= Fergus Garrett =

English horticulturalist

Fergus Garrett VMH is an English plantsman, horticultural educationalist and Chief Executive of the Great Dixter Charitable Trust. He is described as one of the most influential living garden designers and horticultural educators in Britain today.

==Life and work==
Fergus Garrett was born in Brighton. His mother was born in Istanbul and his father was English. His mother left the marriage when Garrett was six months old and returned to Istanbul with the children, where he spent his formative childhood years. She wished for her two boys to study in England, so they returned to live with their grandmother in England. When his mother retired, she came back to England and the two boys moved to live with her. At school in Hove, Garrett's geography teacher encouraged him to pursue land-based studies, so he applied to study agriculture at Wye College in Kent. He intensely disliked the principles of modern agriculture and so swapped to study horticulture under lecturer Tom Wright, who had been a student of Christopher Lloyd in the 1950s. Garrett worked for Brighton Parks Department, gaining practical experience, and then completed a BSc back at Wye College.

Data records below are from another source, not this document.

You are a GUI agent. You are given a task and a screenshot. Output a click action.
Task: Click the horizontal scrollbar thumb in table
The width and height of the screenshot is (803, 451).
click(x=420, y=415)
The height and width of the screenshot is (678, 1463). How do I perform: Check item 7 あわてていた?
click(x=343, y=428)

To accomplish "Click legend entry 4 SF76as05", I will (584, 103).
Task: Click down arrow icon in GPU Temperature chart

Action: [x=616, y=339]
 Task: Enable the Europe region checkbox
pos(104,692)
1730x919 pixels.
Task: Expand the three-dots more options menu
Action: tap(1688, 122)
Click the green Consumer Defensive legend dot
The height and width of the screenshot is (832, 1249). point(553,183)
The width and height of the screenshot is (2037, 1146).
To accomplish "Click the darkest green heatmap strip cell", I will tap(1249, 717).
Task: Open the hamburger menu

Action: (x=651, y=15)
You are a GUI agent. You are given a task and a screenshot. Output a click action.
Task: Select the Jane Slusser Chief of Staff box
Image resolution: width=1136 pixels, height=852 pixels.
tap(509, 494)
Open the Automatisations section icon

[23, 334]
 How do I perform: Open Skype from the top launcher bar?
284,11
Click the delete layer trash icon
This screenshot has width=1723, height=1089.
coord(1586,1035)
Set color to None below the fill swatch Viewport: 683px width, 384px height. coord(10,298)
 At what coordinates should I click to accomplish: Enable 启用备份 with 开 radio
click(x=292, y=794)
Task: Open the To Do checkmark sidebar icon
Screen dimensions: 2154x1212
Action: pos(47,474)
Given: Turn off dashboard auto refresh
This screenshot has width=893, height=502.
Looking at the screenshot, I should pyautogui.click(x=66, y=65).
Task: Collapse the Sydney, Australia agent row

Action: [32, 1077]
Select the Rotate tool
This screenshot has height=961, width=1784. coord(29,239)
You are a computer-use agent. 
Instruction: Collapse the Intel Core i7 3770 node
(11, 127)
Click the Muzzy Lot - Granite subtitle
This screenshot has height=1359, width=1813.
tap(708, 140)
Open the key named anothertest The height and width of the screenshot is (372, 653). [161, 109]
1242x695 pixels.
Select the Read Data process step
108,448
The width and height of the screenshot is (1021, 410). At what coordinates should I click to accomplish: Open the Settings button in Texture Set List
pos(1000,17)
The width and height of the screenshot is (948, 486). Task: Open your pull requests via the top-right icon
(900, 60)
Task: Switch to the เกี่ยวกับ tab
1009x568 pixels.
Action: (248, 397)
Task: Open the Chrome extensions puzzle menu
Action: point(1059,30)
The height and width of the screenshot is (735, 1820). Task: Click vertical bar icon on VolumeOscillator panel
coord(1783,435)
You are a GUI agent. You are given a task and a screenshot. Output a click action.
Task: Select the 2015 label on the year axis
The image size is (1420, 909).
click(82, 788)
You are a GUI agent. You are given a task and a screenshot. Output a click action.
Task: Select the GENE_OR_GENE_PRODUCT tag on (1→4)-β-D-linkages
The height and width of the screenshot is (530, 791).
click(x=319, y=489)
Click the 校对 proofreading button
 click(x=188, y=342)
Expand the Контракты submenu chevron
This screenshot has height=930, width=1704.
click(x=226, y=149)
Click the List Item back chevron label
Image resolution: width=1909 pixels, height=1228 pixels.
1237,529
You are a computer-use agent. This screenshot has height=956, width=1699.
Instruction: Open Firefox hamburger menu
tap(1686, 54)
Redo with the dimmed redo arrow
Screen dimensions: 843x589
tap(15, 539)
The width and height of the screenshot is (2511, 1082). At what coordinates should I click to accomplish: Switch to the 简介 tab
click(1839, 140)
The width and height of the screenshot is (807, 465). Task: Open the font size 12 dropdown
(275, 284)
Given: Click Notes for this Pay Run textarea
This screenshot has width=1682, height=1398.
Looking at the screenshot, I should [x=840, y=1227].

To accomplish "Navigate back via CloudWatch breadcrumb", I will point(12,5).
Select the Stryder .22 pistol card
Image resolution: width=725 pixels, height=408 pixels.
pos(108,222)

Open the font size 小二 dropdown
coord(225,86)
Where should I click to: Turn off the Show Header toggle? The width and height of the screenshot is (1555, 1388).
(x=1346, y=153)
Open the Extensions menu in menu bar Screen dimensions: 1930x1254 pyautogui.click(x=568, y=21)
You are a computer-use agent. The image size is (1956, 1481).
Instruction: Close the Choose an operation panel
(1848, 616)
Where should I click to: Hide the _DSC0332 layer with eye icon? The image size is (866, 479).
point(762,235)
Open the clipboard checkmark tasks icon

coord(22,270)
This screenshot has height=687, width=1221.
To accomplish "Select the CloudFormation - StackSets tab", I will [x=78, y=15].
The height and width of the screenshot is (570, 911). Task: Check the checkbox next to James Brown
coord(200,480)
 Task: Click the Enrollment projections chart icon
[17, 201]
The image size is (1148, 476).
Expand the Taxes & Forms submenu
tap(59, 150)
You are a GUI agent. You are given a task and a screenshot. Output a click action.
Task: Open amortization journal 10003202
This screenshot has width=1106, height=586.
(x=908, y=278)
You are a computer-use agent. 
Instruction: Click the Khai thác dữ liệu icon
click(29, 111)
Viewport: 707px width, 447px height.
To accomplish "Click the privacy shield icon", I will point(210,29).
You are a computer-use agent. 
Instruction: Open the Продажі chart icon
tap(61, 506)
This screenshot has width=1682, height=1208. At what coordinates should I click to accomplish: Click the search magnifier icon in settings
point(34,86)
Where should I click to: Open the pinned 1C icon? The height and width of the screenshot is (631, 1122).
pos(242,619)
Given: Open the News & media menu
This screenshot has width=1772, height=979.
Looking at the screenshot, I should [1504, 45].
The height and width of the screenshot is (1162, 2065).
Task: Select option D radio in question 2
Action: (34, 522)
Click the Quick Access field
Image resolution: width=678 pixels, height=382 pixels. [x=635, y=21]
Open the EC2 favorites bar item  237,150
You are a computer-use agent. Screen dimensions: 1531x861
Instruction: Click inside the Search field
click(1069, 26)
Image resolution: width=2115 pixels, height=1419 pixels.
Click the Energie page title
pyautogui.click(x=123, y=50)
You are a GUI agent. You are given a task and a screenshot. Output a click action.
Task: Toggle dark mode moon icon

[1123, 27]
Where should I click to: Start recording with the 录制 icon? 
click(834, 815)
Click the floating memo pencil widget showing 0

My love affair with poppies isn't just a fling

but a long, passionate entanglement.

As a child growing up in Istanbul, I remember them

all around me, blood red and scarlet, shimmering

in the fields in which we played.

We picked handfuls of petals to make a sherbety drink,

pressed the flowers and dyed our eggs with them.
— Fergus Garrett, "Field of dreams", Sunday Times, 11 June 2006

During this period, in 1988, he visited Great Dixter and was invited back, striking up a friendship with owner Christopher Lloyd. On the advice of Lloyd, Garrett worked for Beth Chatto for eight months. He also was based at Rosemary Alexander of the English Gardening School in Stoneacre, Kent and for two years in private gardens in France, keeping in touch with Lloyd throughout. The two travelled together through Turkey by car, with Garrett acting as guide and interpreter. Garrett began dating Amanda Ferguson, later to become his wife.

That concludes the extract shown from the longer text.